RECORDS SHOWN:

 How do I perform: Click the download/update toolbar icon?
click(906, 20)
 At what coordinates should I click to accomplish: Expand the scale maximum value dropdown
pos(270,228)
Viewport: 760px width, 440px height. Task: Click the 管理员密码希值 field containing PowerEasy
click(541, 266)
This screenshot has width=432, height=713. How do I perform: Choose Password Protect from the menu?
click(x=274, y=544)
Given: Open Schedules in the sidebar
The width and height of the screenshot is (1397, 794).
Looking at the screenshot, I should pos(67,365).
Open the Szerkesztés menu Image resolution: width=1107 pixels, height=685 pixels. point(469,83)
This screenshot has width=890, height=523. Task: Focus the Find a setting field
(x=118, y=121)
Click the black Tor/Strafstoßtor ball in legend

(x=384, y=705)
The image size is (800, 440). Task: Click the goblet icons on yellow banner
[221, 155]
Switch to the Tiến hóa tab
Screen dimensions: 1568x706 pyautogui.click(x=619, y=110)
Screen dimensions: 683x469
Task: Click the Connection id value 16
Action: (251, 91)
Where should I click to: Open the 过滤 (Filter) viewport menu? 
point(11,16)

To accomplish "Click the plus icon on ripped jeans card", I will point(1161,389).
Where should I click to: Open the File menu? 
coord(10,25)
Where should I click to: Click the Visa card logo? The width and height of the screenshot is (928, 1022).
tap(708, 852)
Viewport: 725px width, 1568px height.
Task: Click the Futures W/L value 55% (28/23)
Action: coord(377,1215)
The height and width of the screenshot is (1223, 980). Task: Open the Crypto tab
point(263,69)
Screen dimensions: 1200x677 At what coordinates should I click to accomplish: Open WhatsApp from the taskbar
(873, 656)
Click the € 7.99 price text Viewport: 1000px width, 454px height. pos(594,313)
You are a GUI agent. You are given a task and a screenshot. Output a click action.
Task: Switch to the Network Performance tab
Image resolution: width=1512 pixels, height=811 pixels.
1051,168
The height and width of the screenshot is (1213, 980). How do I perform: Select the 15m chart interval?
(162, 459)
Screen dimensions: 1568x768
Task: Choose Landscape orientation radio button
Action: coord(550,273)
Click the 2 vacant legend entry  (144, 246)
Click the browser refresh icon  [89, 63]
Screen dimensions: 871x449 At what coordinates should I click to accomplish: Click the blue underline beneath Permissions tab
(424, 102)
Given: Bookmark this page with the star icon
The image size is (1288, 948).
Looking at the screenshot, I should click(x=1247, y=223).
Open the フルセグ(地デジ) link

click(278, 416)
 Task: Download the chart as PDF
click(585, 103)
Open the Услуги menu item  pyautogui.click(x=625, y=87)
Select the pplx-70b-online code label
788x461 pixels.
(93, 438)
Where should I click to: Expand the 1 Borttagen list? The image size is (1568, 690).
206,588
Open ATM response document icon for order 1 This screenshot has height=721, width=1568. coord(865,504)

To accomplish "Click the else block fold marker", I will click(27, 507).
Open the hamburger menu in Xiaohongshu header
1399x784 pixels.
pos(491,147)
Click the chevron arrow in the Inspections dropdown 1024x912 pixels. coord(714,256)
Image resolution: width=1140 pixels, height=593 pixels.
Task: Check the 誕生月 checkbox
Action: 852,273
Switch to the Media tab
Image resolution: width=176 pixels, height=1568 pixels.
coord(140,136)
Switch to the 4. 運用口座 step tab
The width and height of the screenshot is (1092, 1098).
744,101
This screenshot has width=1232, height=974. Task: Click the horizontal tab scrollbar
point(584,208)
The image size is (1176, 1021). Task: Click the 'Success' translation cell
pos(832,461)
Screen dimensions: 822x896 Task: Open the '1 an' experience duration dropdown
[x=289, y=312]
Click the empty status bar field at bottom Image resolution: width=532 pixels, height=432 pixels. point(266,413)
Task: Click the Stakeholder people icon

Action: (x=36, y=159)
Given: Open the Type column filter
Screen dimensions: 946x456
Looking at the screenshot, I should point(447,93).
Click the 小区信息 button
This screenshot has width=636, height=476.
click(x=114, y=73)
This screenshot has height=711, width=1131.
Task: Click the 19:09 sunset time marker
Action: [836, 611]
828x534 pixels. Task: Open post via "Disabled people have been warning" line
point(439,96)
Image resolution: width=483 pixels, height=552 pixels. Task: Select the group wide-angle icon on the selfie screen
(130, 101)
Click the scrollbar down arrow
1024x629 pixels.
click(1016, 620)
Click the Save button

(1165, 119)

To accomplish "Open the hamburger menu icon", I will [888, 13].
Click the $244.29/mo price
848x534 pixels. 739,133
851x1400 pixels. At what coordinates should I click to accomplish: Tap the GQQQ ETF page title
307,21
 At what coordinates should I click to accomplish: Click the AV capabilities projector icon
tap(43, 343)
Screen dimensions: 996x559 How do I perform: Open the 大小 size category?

ACTION ITEM: Taking the lines above, repeat exactly those from the line that contains "Given: Bookmark this page with the star icon" through the line that contains "Given: Open the Type column filter", and both of those lines as well. Include nothing else.

EXERCISE ANSWER:
Given: Bookmark this page with the star icon
The image size is (1288, 948).
Looking at the screenshot, I should click(x=1247, y=223).
Open the フルセグ(地デジ) link

click(278, 416)
 Task: Download the chart as PDF
click(585, 103)
Open the Услуги menu item  pyautogui.click(x=625, y=87)
Select the pplx-70b-online code label
788x461 pixels.
(93, 438)
Where should I click to: Expand the 1 Borttagen list? The image size is (1568, 690).
206,588
Open ATM response document icon for order 1 This screenshot has height=721, width=1568. coord(865,504)

To accomplish "Click the else block fold marker", I will click(27, 507).
Open the hamburger menu in Xiaohongshu header
1399x784 pixels.
pos(491,147)
Click the chevron arrow in the Inspections dropdown 1024x912 pixels. coord(714,256)
Image resolution: width=1140 pixels, height=593 pixels.
Task: Check the 誕生月 checkbox
Action: 852,273
Switch to the Media tab
Image resolution: width=176 pixels, height=1568 pixels.
coord(140,136)
Switch to the 4. 運用口座 step tab
The width and height of the screenshot is (1092, 1098).
744,101
This screenshot has width=1232, height=974. Task: Click the horizontal tab scrollbar
point(584,208)
The image size is (1176, 1021). Task: Click the 'Success' translation cell
pos(832,461)
Screen dimensions: 822x896 Task: Open the '1 an' experience duration dropdown
[x=289, y=312]
Click the empty status bar field at bottom Image resolution: width=532 pixels, height=432 pixels. point(266,413)
Task: Click the Stakeholder people icon

Action: (x=36, y=159)
Given: Open the Type column filter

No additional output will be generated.